Records from a data collection:
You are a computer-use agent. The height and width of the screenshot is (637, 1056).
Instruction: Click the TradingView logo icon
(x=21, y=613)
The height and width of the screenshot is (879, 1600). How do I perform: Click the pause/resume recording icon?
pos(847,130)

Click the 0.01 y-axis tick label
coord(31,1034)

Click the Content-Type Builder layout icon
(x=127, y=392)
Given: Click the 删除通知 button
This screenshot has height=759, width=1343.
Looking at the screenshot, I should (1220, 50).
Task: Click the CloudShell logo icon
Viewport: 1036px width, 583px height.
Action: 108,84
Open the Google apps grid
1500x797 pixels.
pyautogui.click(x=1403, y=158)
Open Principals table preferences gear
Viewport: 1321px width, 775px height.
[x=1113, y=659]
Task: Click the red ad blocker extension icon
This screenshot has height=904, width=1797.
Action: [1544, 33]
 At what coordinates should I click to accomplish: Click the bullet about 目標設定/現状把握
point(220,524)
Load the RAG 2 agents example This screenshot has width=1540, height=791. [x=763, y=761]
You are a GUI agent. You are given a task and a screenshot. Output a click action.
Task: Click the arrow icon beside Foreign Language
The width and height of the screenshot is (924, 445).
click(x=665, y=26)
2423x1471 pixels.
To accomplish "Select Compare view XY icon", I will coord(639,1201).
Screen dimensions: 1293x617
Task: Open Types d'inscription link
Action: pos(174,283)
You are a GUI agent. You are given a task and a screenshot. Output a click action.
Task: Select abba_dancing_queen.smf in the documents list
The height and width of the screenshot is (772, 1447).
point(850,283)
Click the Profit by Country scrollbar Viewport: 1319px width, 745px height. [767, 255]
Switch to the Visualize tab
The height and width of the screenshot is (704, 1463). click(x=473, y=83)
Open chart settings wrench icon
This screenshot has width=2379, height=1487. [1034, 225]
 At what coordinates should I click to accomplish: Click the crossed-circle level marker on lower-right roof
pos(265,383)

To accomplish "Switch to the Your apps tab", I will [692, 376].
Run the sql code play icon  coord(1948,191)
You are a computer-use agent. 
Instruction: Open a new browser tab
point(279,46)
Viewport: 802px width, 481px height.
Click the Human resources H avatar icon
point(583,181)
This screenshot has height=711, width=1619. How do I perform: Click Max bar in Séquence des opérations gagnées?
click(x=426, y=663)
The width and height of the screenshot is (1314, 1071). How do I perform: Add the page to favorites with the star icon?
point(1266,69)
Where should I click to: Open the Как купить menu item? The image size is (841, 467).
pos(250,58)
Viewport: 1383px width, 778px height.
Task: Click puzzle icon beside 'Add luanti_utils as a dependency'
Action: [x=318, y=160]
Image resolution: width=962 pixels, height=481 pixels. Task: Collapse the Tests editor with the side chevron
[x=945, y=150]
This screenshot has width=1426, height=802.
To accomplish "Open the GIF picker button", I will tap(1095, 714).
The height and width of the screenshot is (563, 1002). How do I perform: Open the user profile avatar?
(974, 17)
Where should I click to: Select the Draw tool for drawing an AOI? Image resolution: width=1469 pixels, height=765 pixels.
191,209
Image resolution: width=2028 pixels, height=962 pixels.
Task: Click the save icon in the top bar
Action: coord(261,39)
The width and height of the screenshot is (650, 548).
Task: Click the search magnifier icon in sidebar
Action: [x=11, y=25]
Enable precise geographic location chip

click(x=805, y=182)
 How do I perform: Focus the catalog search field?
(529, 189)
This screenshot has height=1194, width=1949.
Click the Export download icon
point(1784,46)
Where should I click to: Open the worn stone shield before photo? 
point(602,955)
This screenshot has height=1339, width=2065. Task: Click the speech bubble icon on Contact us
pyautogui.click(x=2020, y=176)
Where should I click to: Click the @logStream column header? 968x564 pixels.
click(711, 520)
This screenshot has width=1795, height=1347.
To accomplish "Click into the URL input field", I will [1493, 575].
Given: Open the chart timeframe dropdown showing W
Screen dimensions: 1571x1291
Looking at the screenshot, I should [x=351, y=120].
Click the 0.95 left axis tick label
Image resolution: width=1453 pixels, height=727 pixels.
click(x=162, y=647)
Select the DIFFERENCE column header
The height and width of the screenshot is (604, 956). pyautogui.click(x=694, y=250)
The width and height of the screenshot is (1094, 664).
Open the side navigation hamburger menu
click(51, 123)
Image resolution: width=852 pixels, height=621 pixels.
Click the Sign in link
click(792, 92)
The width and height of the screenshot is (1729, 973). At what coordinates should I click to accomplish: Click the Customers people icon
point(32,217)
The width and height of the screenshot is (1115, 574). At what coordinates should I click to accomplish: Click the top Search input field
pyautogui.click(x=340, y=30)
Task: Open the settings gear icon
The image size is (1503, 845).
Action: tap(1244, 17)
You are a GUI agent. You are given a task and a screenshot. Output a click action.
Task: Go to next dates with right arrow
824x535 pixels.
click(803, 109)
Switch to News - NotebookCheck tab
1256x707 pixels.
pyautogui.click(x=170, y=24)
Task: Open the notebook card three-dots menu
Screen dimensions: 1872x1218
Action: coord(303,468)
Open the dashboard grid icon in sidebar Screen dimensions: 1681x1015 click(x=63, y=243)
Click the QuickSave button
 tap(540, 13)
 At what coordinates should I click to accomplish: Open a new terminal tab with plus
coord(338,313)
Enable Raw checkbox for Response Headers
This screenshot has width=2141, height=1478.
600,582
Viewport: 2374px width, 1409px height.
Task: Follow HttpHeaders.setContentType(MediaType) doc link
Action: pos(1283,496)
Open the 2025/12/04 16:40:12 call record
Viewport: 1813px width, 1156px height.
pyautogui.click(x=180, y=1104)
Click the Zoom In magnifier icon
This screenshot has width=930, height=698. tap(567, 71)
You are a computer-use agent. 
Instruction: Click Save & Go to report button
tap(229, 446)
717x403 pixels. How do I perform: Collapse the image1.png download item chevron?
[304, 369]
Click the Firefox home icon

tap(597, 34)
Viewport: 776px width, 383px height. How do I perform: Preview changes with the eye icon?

EXERCISE OBJECTIVE:
For the word "apps", state how many lines of the entries contain it, with nothing else.

ANSWER BELOW:
2